──────── Trecho ────────

Havia acordo para uma hora e meia de debates e depois um senador por partido faria o encaminhamento da votação. Marta cumpriu à risca. A fisionomia da senadora demonstrava não só constrangimento, mas irritação com a costumeira catimba da oposição para atrasar o cronograma governista. Senadores que estiveram presentes à sessão comentaram sobre a rispidez da senadora, inclusive com o senador Paulo Paim (PT-RS), por conta de mais um minuto de fala. Até mesmo o líder de seu partido, Renan Calheiros, que não faz parte da comissão, teria sido impedido de falar por Marta se não fossem os senadores da oposição que saíram em socorro do alagoano, também crítico à reforma.

Em um dos embates, Marta chegou a acusar Lindbergh de machismo, quando ele insistia para que ela permitisse a entrada de dirigentes sindicais para acompanhar a votação. A senadora se manteve impassível: “Pode chamar à vontade, porque não vai entrar”. “Vossa Excelência tem que se acalmar, senadora”, disse Lindbergh. “Olha o machismo e se cuida”, rebateu Marta.

Os ex-colegas de partido tentaram comover a senadora lembrando sua atuação como psicóloga pioneira na defesa do feminismo e da comunidade LGBT, que conquistou a periferia de São Paulo e foi prefeita da cidade. “Queria fazer um apelo pela sua história e pela sua caminhada, que não se confundem com as do líder do governo e de outros senadores que estão aqui e que defendem posições empresariais. Vossa Excelência tem história ao lado do trabalhador, tem história ao lado das mulheres”, afirmou Gleisi Hoffmann (PT-PR). Marta não deu espaço para sentimentalismos: “Estou aqui como presidente da Comissão de Assuntos Sociais e não me permitirei falar do meu sentimento sobre o que está acontecendo”.

O líder da minoria, senador Humberto Costa (PT-PE), também quis tocar o coração frio da ex-petista, sem sucesso.”Não posso deixar de lembrar que Vossa Excelência é uma psicóloga renomada, alguém que conhece profundamente as repercussões sobre a psique e a alma humana das diversas condições em que se vive e em que se trabalha. Imagine o que é alguém ficar à disposição de um patrão, para trabalhar na hora em que ele acha que é necessário para ele, sem ter garantia de qual é o seu salário, sem ter sequer a possibilidade de fazer uma previsão para que ele possa fazer uma compra ou planejar o seu orçamento, no caso do trabalho intermitente, e a instabilidade que passa a ser provocada na família das pessoas”, disse Humberto.

──────── Registros fornecidos ────────

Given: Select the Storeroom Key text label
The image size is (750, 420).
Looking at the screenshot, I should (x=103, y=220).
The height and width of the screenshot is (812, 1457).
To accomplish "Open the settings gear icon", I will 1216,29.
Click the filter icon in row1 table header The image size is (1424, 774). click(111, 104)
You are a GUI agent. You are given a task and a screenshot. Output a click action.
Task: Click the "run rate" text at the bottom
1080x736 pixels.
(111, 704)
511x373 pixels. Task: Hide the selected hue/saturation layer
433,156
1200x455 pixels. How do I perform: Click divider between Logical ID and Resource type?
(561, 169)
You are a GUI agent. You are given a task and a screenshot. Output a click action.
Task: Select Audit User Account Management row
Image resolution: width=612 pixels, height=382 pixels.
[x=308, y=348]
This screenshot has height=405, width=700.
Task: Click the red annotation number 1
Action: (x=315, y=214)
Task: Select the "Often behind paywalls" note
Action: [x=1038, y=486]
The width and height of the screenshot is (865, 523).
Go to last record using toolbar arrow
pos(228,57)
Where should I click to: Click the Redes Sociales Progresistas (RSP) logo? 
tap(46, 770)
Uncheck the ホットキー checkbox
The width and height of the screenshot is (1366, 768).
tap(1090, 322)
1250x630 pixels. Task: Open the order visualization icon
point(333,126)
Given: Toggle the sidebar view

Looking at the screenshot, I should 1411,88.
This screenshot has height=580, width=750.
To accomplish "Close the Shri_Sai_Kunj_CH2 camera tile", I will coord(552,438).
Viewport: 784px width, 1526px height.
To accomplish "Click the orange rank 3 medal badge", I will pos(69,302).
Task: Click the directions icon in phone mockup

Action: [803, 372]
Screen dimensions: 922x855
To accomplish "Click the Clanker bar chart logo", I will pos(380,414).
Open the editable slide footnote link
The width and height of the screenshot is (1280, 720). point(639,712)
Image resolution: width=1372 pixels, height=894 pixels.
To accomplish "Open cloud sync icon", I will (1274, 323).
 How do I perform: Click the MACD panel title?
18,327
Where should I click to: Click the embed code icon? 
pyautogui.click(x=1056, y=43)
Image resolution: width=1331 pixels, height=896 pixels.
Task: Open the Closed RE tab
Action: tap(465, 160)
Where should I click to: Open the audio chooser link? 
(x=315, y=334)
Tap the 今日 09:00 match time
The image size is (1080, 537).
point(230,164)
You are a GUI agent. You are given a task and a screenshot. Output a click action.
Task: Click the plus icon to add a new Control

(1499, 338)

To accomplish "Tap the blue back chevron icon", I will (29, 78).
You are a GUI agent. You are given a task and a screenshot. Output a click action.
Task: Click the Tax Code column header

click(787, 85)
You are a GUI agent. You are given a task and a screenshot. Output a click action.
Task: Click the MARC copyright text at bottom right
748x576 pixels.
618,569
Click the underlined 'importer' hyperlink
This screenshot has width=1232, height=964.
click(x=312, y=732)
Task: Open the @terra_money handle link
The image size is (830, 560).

────────

• **Ordem de serviço**: Dê prosseguimento ao trecho sobre a sessão da Comissão de Assuntos Sociais a partir do ponto em que ele termina. Os registros não guardam relação com o trecho sobre a sessão da Comissão de Assuntos Sociais.

• **Resposta do exercício**:
Uma das emendas à reforma trabalhista, apresentada pela senadora Marta, contradiz realmente todo o seu trabalho em defesa das mulheres. Ela admite na íntegra o texto do governo que permite à mulher grávida trabalhar em locais insalubres, bastando apenas que a gestante apresente voluntariamente um atestado médico autorizando. Ou seja, para não perder o emprego, uma faxineira grávida, por exemplo, de um frigorífico, poderá apresentar um atestado dizendo que pode trabalhar em baixíssimas temperaturas. Será que a Marta do passado permitiria isso? “Ela está jogando na lata do lixo da história tudo o que sempre defendeu”, comentou um senador. “Errou na forma e no conteúdo”, emendou outro.

Coube à senadora Kátia Abreu (PMDB-TO) fazer o enfrentamento mais pesado. “Sei que este debate está incomodando muito Vossa Excelência. Faço ideia de como está a sua consciência. Contudo, não aceito que fale comigo nesse tom, a senhora tenha um pouquinho mais de calma, de educação e de equilíbrio. Nós todos aqui somos iguais. Se a senhora está incomodada, retire-se da Comissão e ponha alguém no seu lugar”, afirmou Kátia. “A senhora não está vendo o seu rosto e não está ouvindo o tom de voz com que a senhora está nos tratando”, acrescentou depois que Marta disse que estava tratando a todos com respeito.

O senador Otto Alencar (PSD-BA) quebrou o clima pesado das horas de intenso debate. Antes de declarar seu voto contrário à reforma trabalhista, o baiano entregou uma inconfidência feita a ele por Jucá. “O Jucá me confessou aqui agora, em off, mas eu vou dizer, que ele está com lombalgia do esforço empurrando essa carreta sem roda no lamaçal da corrupção”, delatou Otto. Gargalhadas gerais.